Directive ▸
Please print the records below exactly, starting with the line that contains "Click the Pinterest extension button" and going through the end of the records, both ends included. Leave the pictures out of your answer.
-- START Input rows --
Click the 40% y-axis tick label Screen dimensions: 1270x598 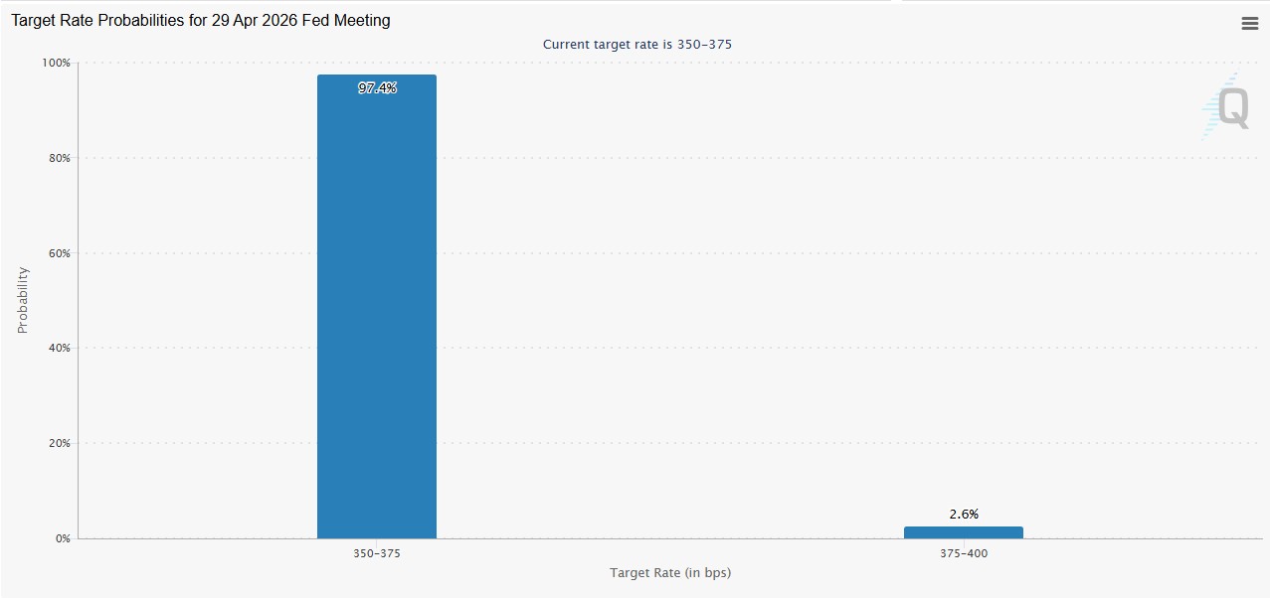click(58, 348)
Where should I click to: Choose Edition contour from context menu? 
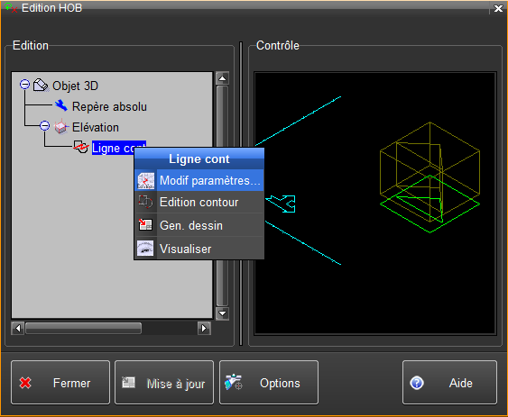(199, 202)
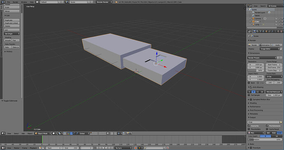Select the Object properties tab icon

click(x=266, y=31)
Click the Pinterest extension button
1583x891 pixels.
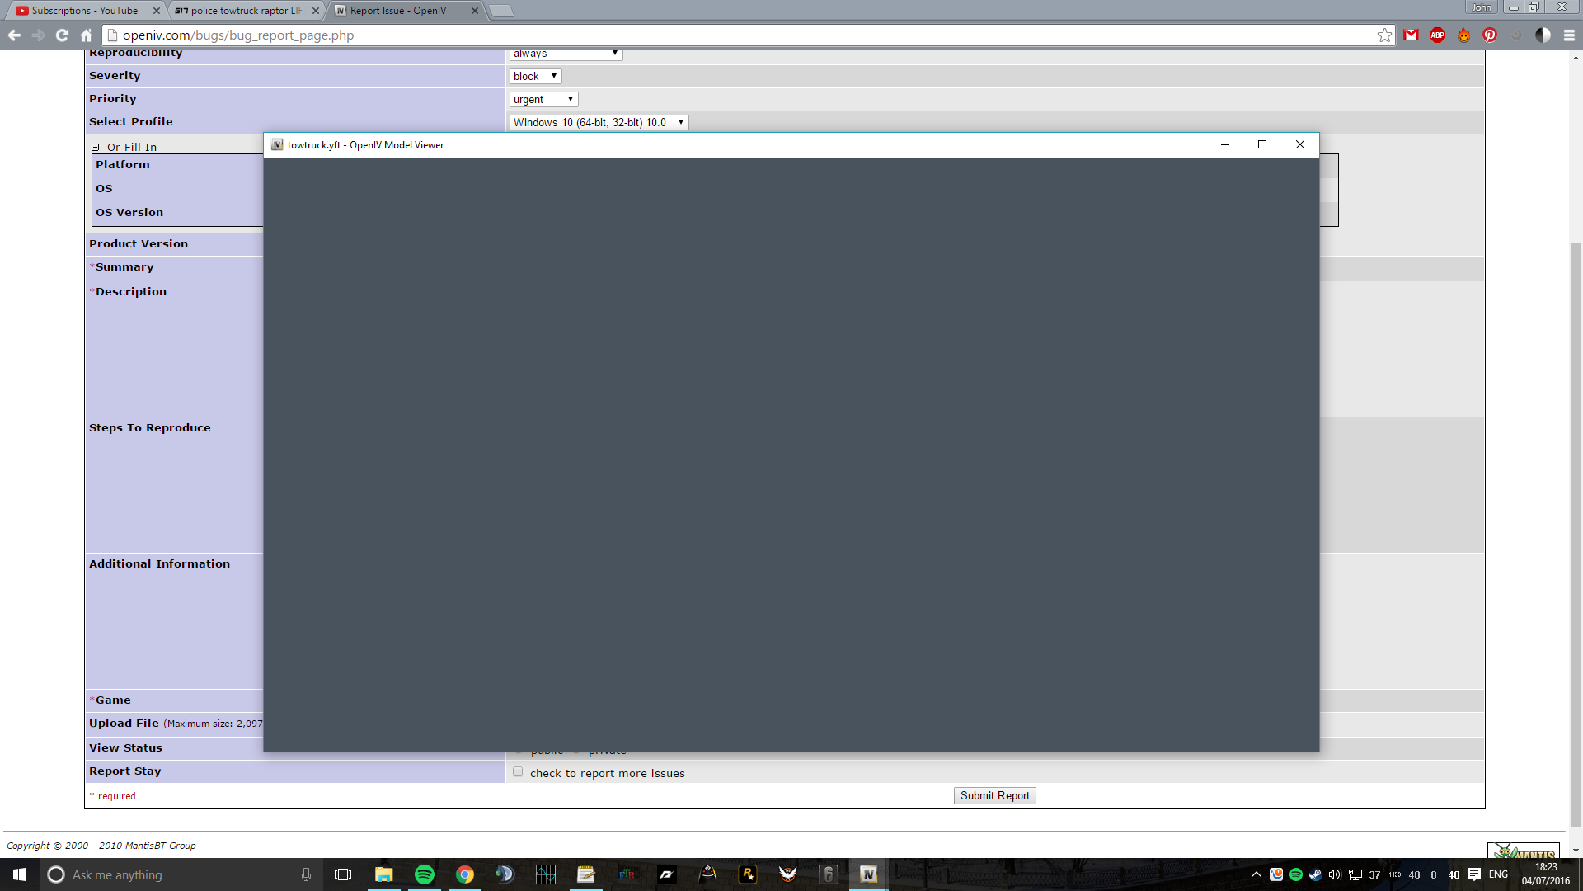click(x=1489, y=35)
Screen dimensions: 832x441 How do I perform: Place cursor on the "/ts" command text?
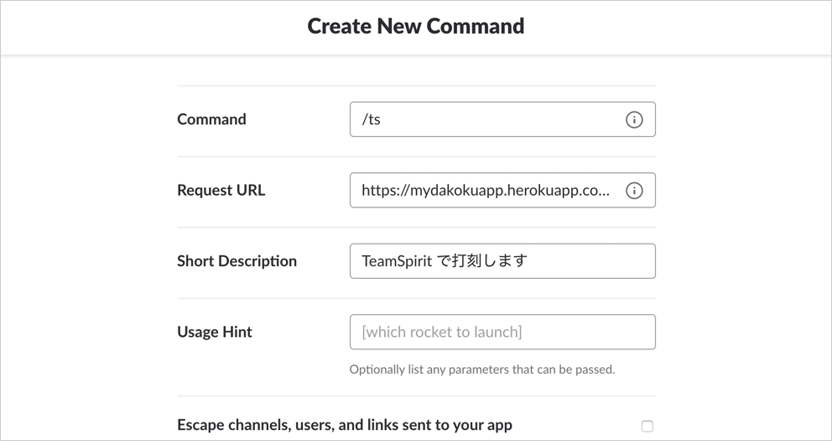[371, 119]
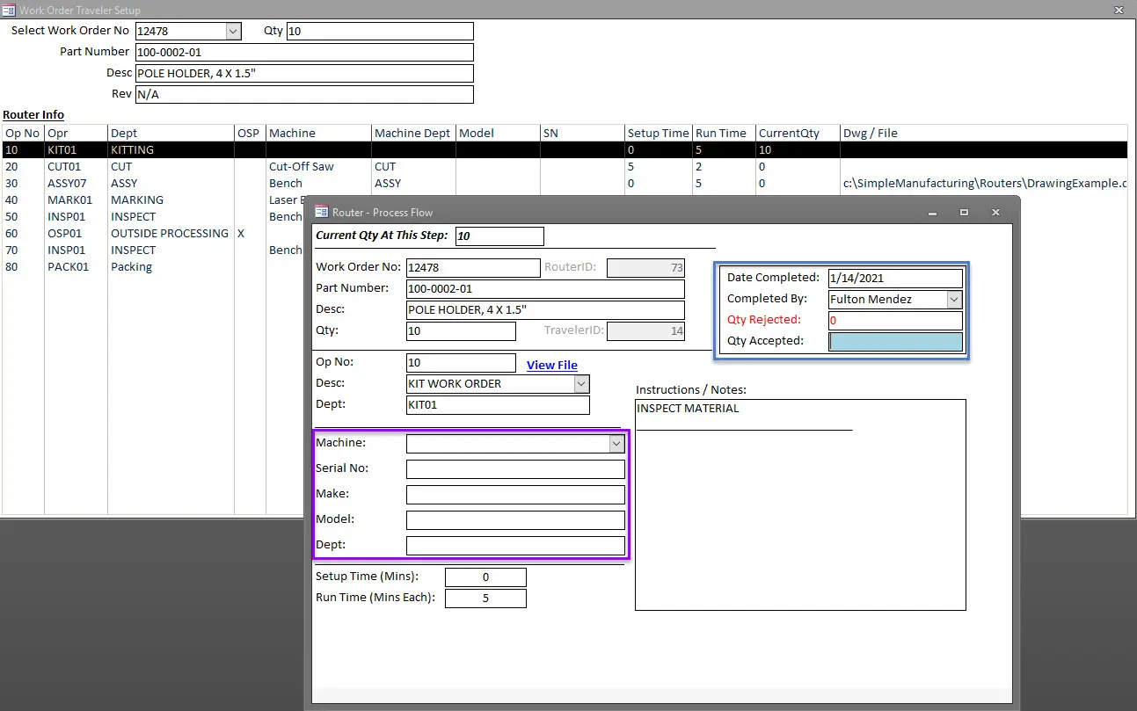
-- END Input rows --
Full output ▸
Click the Pinterest extension button
1583x891 pixels.
click(x=1489, y=35)
Screen dimensions: 832x441 How do I perform: Place cursor on the "/ts" command text?
[371, 119]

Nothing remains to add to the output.